Tuesday, April 3, 2012

How many flavors do you have?

Quick -- Name the very first round chocolate cookie sandwich with vanilla cream icing in the middle. If you said Oreo, you'd be...wrong.

Hydrox cookies were introduced in 1908; four years later, Oreos came along. And an iconic American institution was born.

(Johnny-come-latelys, take note: there's opportunity for success yet.)

Welcome to the April edition of Not Your Usual Marketing tips from JDK Marketing Communications Management.

Oreo cookies celebrated their 100th birthday last month. In honor of the occasion, parent company Nabisco has debuted a limited edition Oreo flavor: Birthday Cake Oreos. The cookies look like standard Oreos, except the white frosting has flecks of rainbow sprinkles inside.

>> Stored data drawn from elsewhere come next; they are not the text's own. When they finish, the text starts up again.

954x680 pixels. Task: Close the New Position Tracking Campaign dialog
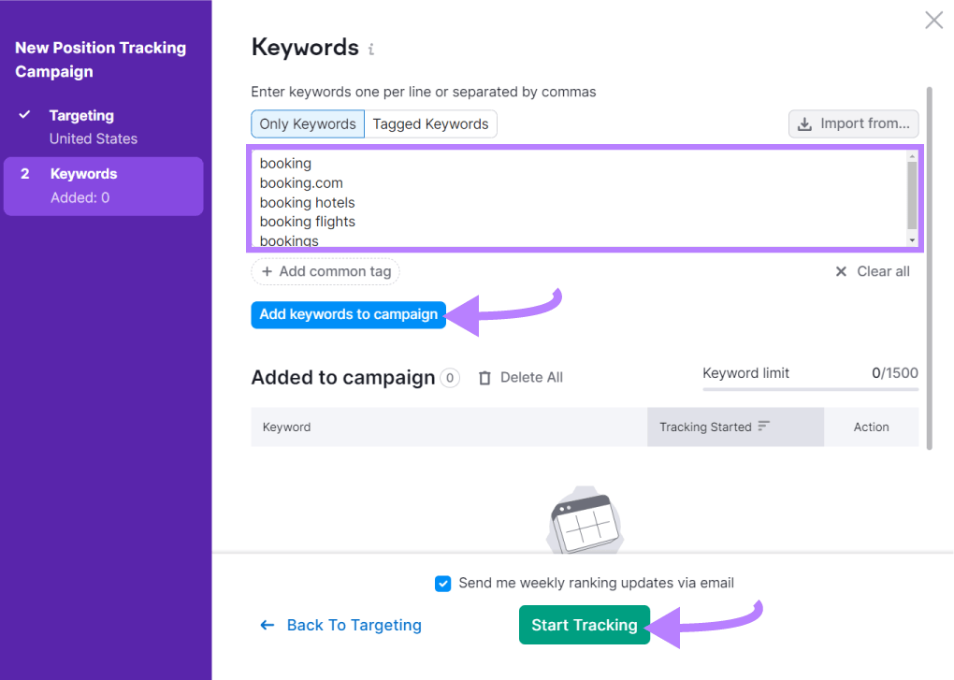tap(932, 20)
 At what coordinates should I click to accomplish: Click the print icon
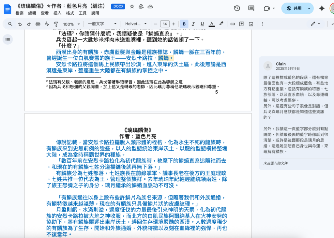click(x=38, y=24)
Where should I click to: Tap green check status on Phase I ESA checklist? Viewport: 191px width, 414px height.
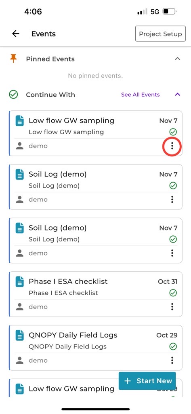173,293
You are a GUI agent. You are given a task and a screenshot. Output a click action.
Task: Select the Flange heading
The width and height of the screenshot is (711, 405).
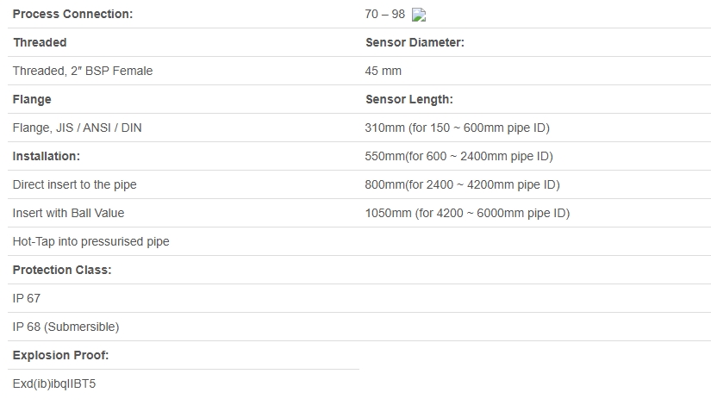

I was reminded of a piece I did on this product a few years back; here it us, updated. To account for still more Oreo flavors that have come along in the interim:

I was in the grocery store the other day and noticed the Oreo cookies. Only it wasn’t “just” Oreo cookies.

Sure, there were the “original” Oreo cookies that we all know and love. But, in separate packaging, there were also: Oreo Double-Stuff; Reduced Fat Oreo; Mint n’ Crème Oreo; Peppermint Oreo; Mini Oreo; Chocolate Crème Oreo -- whew, let me catch my breath here -- Golden Oreo Original; Fudge Covered Oreo; White Fudge Oreo; Fudge Mint Covered Oreo; Golden Oreo Chocolate Crème; Banana Split Oreo; Oreo Thin Crisps; and, not to be outdone, Double Delight Oreo Peanut Butter & Chocolate. And then, of course, in October, there's Halloween (colored) Oreo and Candy Cane Oreo at Christmas.

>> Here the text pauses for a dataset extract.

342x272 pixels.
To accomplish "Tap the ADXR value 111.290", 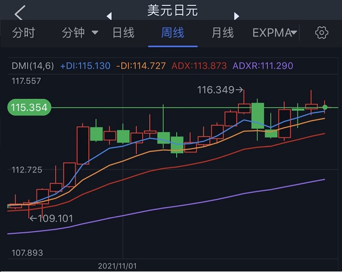I will click(x=263, y=66).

(I'm still waiting for Potato Latke Oreo for Hanukkah...)

Now why would arguably this nation’s most popular cookie product come up with all these different variations on an otherwise successful approach?

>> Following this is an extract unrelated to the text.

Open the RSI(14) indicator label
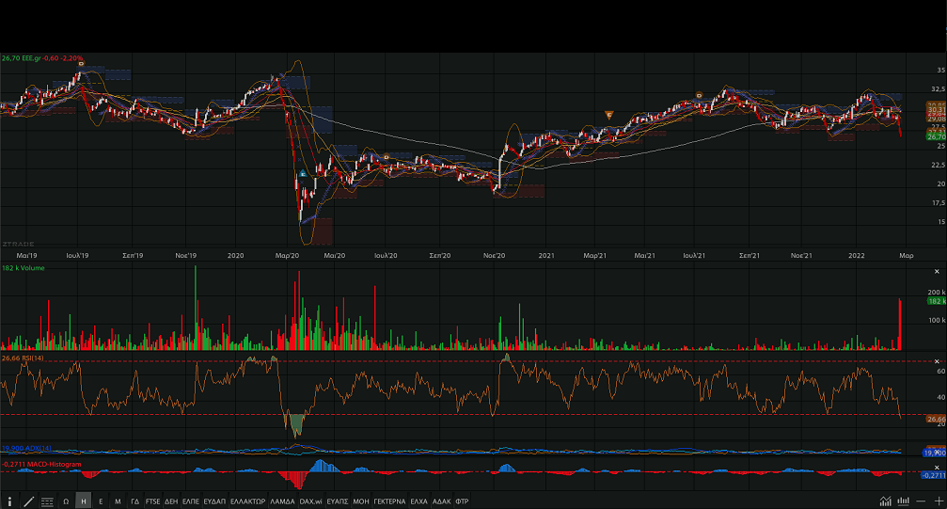 (x=23, y=358)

Because they want to either answer demand anticipate demand or create demand? Because they don’t want to get into a marketplace rut? Because they want to “keep things fresh?” Because they want to challenge themselves? Because they want to stay ahead of the cookie curve? Because with each new product introduction, they become top of mind? Again..?

The parallel to be drawn here presumes to ask the question, what are you doing to “diversify” yourself? Nothing wrong with staying just as you are. “Stick with whomever brought you to the dance,” goes the old saying. But in these volatile times of strong and plentiful competition for what we do for a living, it may behoove us to reach into the old tool box, metaphorically speaking, and see what else we can do to add to our equipment as we build upon our own “product.”

For example, among the products at JDK Marketing Communications Management is a service to help adoption parents create profiles on themselves. This helps promote their eligibility as parents-to-be candidates to the original birth mother in order for her to decide which family she would select to ultimately parent her child. It’s a fascinating, and touching, process that few people outside of adoption circles know about. I certainly didn’t until a friend of mine in the industry was thoughtful enough to “clue me in.” Helene Nathanson heads a home study agency, created to help North Carolina families with pre- and post-adoption requirements:


It’s another way JDK Marketing Communications seeks to keep our fingers in an ever-growing pie -- or cookie -- of marketing diversity.

We’ll talk to you again the first Tuesday of next month, for another dunked-in-milk edition of Not Your Usual Marketing Tips.